A Genève, un nouveau Léman Lyriques Festival
A En ces jours-ci prend forme un nouveau festival, le Léman Lyriques Festival qui, en l’espace de quatre jours, se déroule entre Genève et Evian. Et son infatigable promoteur, le chef d’orchestre Daniel Kawka, dédie la première édition à Richard Wagner dont plusieurs pages sont mises en perspective avec la création contemporaine. L’ambition de transmettre un héritage aux jeunes générations fait naître aussi un partage culturel transfrontalier, car trente-quatre étudiants de la Haute Ecole de Musique (HEMU) de Genève viennent compléter les rangs de ‘Ose !’, l’orchestre symphonique de quatre-vingts jeunes musiciens professionnels français créé en 2013 par Daniel Kawka. Et le premier concert de cette double formation a eu lieu au Victoria Hall de Genève ce mercredi 6 novembre en présentant une création récente de Michael Jarrell encadrée par deux longues scènes de Tristan und Isolde et de Siegfried.
De Tristan est choisie la deuxième scène du deuxième acte, le fascinant duo d’amour impliquant l’Isolde de Petra Lang, le Tristan de Torsten Kerl et les interventions de la Brangäne de Marion Grange. Premier point : lorsque l’on a à disposition la voix de mezzo, pourquoi commencer par la redoutable houle introductive mettant à mal la cohésion des pupitres et obligeant la malheureuse Isolde à se cambrer pour émettre à froid son premier contre-ut fortissimo qui ne peut être que strident ? N’eût-il pas été plus judicieux de débuter par la seconde partie de la scène avec Brangäne à partir de « Meinst du Herrn Melot ? », ce qui aurait permis à la voix de soprano de s’échauffer ? N’oublions pas qu’en scène, la protagoniste chante depuis 90 minutes avant de parvenir à ce point crucial de la partition. Mais Petra Lang qui ne s’en laisse pas conter ‘assure’ avec son intrépidité coutumière et son émission en avant qui donne relief à sa diction. Torsten Kerl, son Tristan, fait valoir le métal cuivré de son timbre barytonant qui, peu à peu, donne une assise à leur duo, notamment dans le sublime « O sink hernieder », tandis que, de l’une des corbeilles surplombant le plateau, Marion Grange ne fait pas grand-chose de l’ « Einsam wachend » de Brangäne. Deuxième point : comment peut-on interrompre brutalement la dernière section « So starben wir, um ungetrennt » sur le fortissimo de « Liebeslust », laissé la patte en l’air, sans penser qu’un rallentando sur les mesures suivantes auraient produit un meilleur effet ?

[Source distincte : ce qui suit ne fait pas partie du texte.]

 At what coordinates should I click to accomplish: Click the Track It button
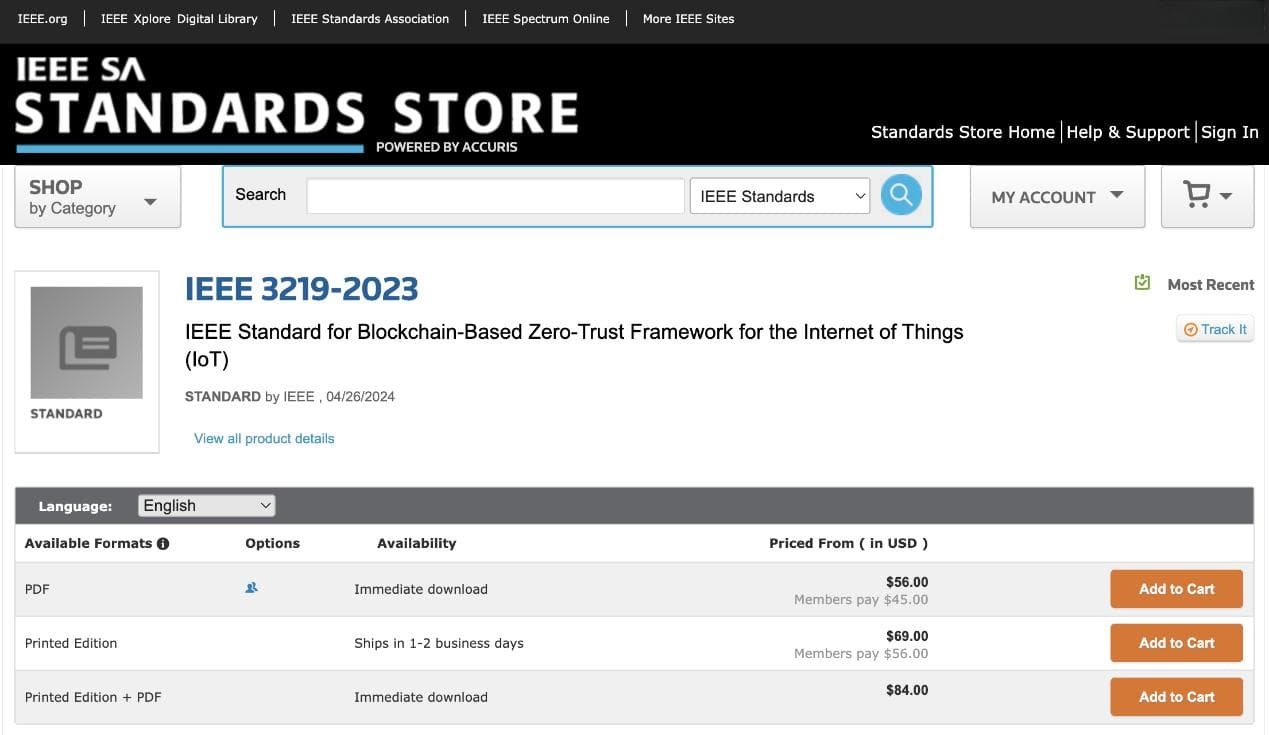click(1215, 329)
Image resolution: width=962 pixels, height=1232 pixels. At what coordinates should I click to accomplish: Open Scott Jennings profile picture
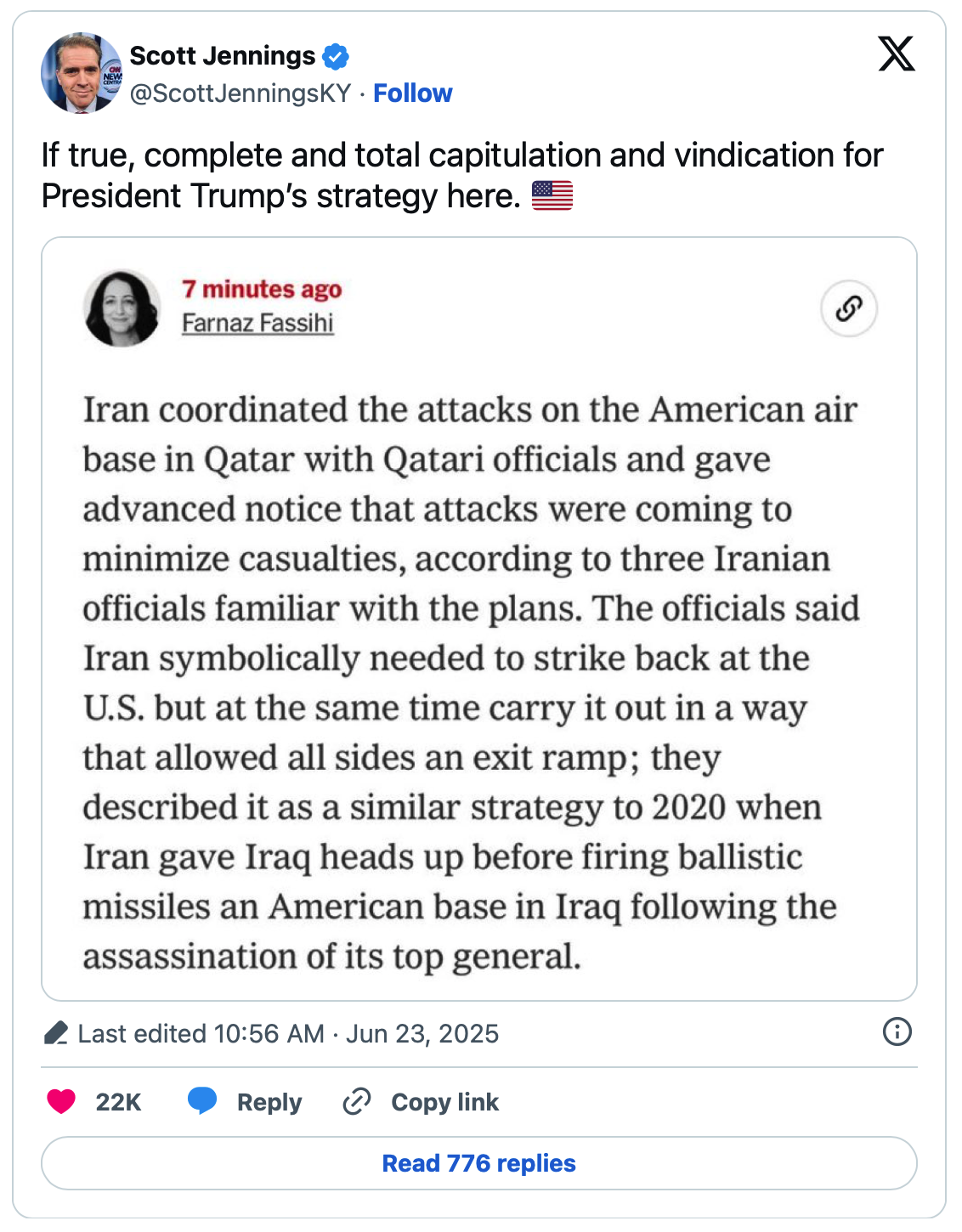(x=82, y=73)
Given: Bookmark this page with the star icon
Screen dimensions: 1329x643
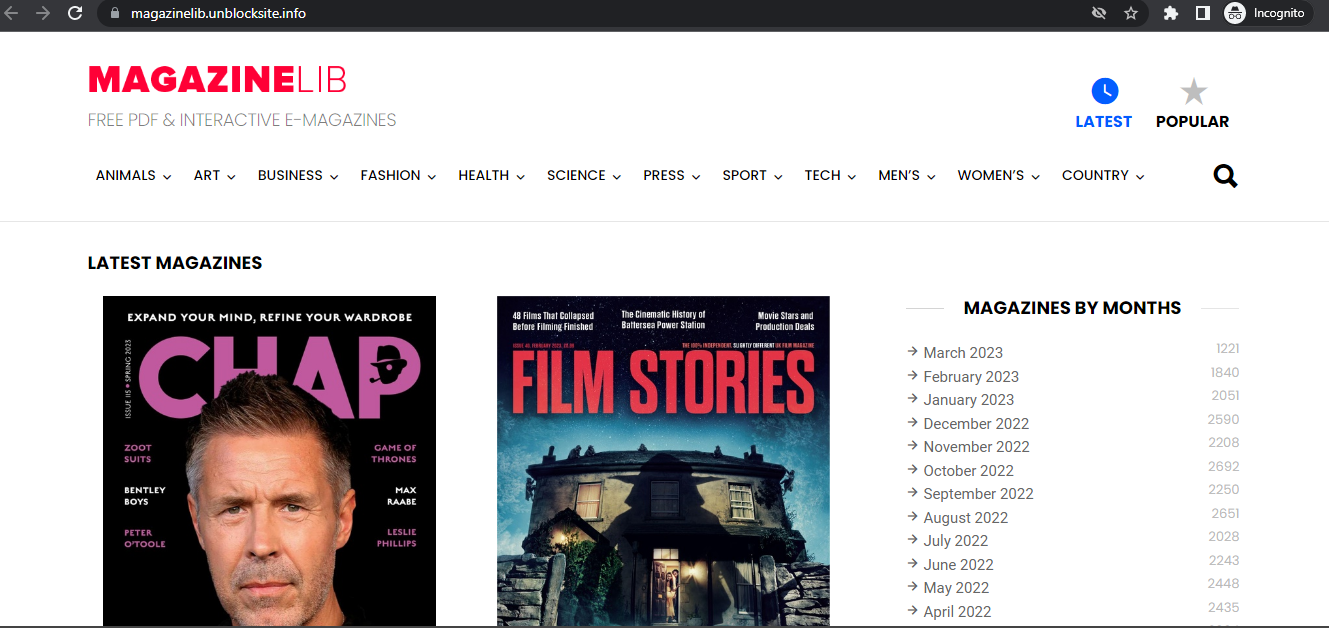Looking at the screenshot, I should coord(1131,13).
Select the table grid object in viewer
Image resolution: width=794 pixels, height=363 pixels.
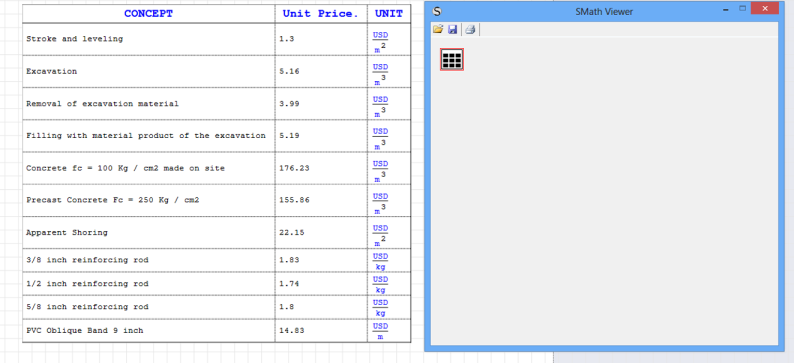(452, 60)
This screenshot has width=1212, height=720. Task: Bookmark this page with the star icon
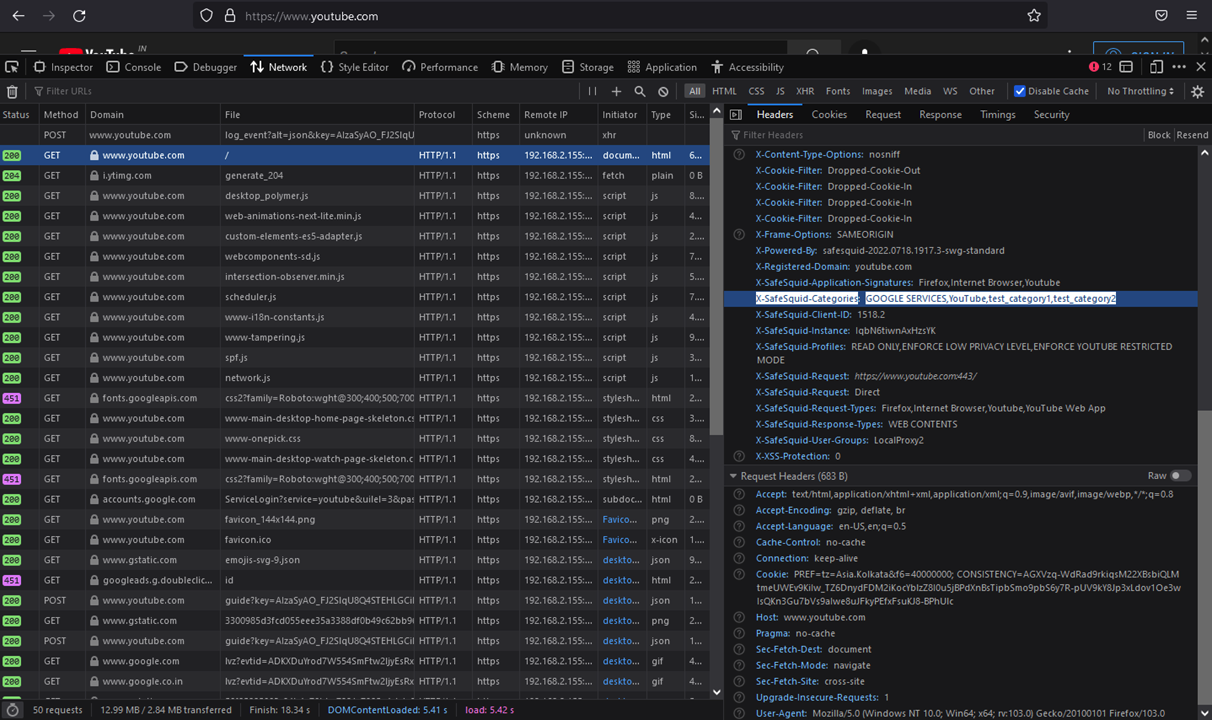1034,16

Intervient ensuite la violoniste Hae-Sun Kang, soliste de l’Ensemble Intercontemporain qui est ici interprète de Des nuages et des brouillards de Michael Jarrell, œuvre concertante tripartite créée à Lausanne en janvier 2017. D’emblée, elle s’attaque à un solo périlleux à la virtuosité échevelée auquel répond le registre uni des cuivres qui brosse ensuite la toile de fond d’un lento méditatif dont les sons harmoniques laissent sourdre le mystère. Le recours aux extrémités de tessiture ramène le discours à un tempo rapide entrecoupé des soubresauts où le violon mène le jeu face à d’imposants blocs sonores. Et les spectateurs ovationnent particulièrement la soliste et le compositeur, manifestement touché par la qualité de l’exécution.
Et le concert s’achève par la dernière scène de Siegfried, bien plus convaincante que le duo d’amour de Tristan, avec un « Heil dir, Sonne » où la Brünnhilde de Petra Lang s’investit complètement en dardant de plein fouet ses aigus en une émission droite que soutient le Siegfried de Torsten Kerl avec son coloris mordoré même si, à l’instar de tous les interprètes du rôle, il se fatigue lourdement avec les ultimes « Leuchtende Liebe, lachender Tod ». Et là, Daniel Kawka et ses jeunes musiciens constituent une pâte orchestrale de meilleure consistance, ce dont le public se rend compte immédiatement en applaudissant bruyamment l’ensemble des exécutants.